-------- Data supplied --------

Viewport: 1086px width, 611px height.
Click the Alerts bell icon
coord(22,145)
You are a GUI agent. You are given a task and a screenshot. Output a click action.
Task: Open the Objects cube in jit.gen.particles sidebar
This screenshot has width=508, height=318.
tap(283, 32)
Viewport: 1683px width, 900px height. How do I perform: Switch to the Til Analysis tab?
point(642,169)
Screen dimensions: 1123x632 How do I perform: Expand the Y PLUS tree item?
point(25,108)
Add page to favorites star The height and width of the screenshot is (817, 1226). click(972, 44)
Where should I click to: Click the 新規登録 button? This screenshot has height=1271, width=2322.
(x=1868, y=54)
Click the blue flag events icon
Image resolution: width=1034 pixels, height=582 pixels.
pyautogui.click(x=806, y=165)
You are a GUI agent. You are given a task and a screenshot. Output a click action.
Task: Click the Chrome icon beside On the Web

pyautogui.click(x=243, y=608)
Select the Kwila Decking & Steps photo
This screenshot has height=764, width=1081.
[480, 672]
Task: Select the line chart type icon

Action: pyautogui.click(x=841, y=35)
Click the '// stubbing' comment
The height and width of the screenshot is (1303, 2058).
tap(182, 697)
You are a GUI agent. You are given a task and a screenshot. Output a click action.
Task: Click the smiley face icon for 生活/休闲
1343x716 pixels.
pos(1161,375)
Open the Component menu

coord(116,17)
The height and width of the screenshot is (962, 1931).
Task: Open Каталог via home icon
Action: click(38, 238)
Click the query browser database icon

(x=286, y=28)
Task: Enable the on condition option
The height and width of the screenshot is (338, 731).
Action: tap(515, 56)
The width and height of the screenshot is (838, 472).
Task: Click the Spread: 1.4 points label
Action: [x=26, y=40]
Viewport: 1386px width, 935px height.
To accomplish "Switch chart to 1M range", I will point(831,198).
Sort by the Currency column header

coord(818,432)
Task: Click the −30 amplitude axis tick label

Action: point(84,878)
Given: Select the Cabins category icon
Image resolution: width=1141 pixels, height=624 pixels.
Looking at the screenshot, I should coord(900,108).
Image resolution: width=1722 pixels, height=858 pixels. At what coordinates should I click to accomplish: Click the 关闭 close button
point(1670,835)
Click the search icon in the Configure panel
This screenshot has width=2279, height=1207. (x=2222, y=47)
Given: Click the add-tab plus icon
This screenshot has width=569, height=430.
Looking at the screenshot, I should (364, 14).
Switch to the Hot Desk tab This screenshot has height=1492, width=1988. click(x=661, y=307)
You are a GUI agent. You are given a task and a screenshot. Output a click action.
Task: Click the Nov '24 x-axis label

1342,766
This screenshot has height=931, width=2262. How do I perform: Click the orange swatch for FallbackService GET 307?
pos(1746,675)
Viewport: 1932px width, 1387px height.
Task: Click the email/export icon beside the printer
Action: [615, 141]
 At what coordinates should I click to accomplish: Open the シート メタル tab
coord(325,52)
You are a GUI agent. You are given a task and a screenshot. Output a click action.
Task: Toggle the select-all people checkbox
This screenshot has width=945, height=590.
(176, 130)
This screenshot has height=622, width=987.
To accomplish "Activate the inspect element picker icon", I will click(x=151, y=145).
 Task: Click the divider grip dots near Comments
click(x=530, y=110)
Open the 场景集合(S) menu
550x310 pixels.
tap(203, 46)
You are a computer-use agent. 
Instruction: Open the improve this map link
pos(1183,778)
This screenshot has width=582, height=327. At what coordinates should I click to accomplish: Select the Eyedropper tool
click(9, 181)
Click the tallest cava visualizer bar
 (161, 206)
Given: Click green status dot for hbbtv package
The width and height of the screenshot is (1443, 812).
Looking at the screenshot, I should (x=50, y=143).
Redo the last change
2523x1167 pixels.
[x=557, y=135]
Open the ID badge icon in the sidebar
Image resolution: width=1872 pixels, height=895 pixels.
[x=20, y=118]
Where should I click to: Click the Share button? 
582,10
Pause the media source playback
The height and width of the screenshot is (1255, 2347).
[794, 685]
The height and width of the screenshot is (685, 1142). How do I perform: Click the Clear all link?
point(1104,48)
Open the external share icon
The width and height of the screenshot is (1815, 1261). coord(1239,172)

--------

** Problem statement **
Line by line, transcribe the material above exactly.

** Response to this task **
Viewport: 1086px width, 611px height.
Click the Alerts bell icon
coord(22,145)
You are a GUI agent. You are given a task and a screenshot. Output a click action.
Task: Open the Objects cube in jit.gen.particles sidebar
This screenshot has width=508, height=318.
tap(283, 32)
Viewport: 1683px width, 900px height. How do I perform: Switch to the Til Analysis tab?
point(642,169)
Screen dimensions: 1123x632 How do I perform: Expand the Y PLUS tree item?
point(25,108)
Add page to favorites star The height and width of the screenshot is (817, 1226). click(972, 44)
Where should I click to: Click the 新規登録 button? This screenshot has height=1271, width=2322.
(x=1868, y=54)
Click the blue flag events icon
Image resolution: width=1034 pixels, height=582 pixels.
pyautogui.click(x=806, y=165)
You are a GUI agent. You are given a task and a screenshot. Output a click action.
Task: Click the Chrome icon beside On the Web

pyautogui.click(x=243, y=608)
Select the Kwila Decking & Steps photo
This screenshot has height=764, width=1081.
[480, 672]
Task: Select the line chart type icon

Action: pyautogui.click(x=841, y=35)
Click the '// stubbing' comment
The height and width of the screenshot is (1303, 2058).
tap(182, 697)
You are a GUI agent. You are given a task and a screenshot. Output a click action.
Task: Click the smiley face icon for 生活/休闲
1343x716 pixels.
pos(1161,375)
Open the Component menu

coord(116,17)
The height and width of the screenshot is (962, 1931).
Task: Open Каталог via home icon
Action: click(38, 238)
Click the query browser database icon

(x=286, y=28)
Task: Enable the on condition option
The height and width of the screenshot is (338, 731).
Action: tap(515, 56)
The width and height of the screenshot is (838, 472).
Task: Click the Spread: 1.4 points label
Action: [x=26, y=40]
Viewport: 1386px width, 935px height.
To accomplish "Switch chart to 1M range", I will point(831,198).
Sort by the Currency column header

coord(818,432)
Task: Click the −30 amplitude axis tick label

Action: point(84,878)
Given: Select the Cabins category icon
Image resolution: width=1141 pixels, height=624 pixels.
Looking at the screenshot, I should coord(900,108).
Image resolution: width=1722 pixels, height=858 pixels. At what coordinates should I click to accomplish: Click the 关闭 close button
point(1670,835)
Click the search icon in the Configure panel
This screenshot has width=2279, height=1207. (x=2222, y=47)
Given: Click the add-tab plus icon
This screenshot has width=569, height=430.
Looking at the screenshot, I should (364, 14).
Switch to the Hot Desk tab This screenshot has height=1492, width=1988. click(x=661, y=307)
You are a GUI agent. You are given a task and a screenshot. Output a click action.
Task: Click the Nov '24 x-axis label

1342,766
This screenshot has height=931, width=2262. How do I perform: Click the orange swatch for FallbackService GET 307?
pos(1746,675)
Viewport: 1932px width, 1387px height.
Task: Click the email/export icon beside the printer
Action: [615, 141]
 At what coordinates should I click to accomplish: Open the シート メタル tab
coord(325,52)
You are a GUI agent. You are given a task and a screenshot. Output a click action.
Task: Toggle the select-all people checkbox
This screenshot has width=945, height=590.
(176, 130)
This screenshot has height=622, width=987.
To accomplish "Activate the inspect element picker icon", I will click(x=151, y=145).
 Task: Click the divider grip dots near Comments
click(x=530, y=110)
Open the 场景集合(S) menu
550x310 pixels.
tap(203, 46)
You are a computer-use agent. 
Instruction: Open the improve this map link
pos(1183,778)
This screenshot has width=582, height=327. At what coordinates should I click to accomplish: Select the Eyedropper tool
click(9, 181)
Click the tallest cava visualizer bar
 (161, 206)
Given: Click green status dot for hbbtv package
The width and height of the screenshot is (1443, 812).
Looking at the screenshot, I should (x=50, y=143).
Redo the last change
2523x1167 pixels.
[x=557, y=135]
Open the ID badge icon in the sidebar
Image resolution: width=1872 pixels, height=895 pixels.
[x=20, y=118]
Where should I click to: Click the Share button? 
582,10
Pause the media source playback
The height and width of the screenshot is (1255, 2347).
[794, 685]
The height and width of the screenshot is (685, 1142). How do I perform: Click the Clear all link?
point(1104,48)
Open the external share icon
The width and height of the screenshot is (1815, 1261). coord(1239,172)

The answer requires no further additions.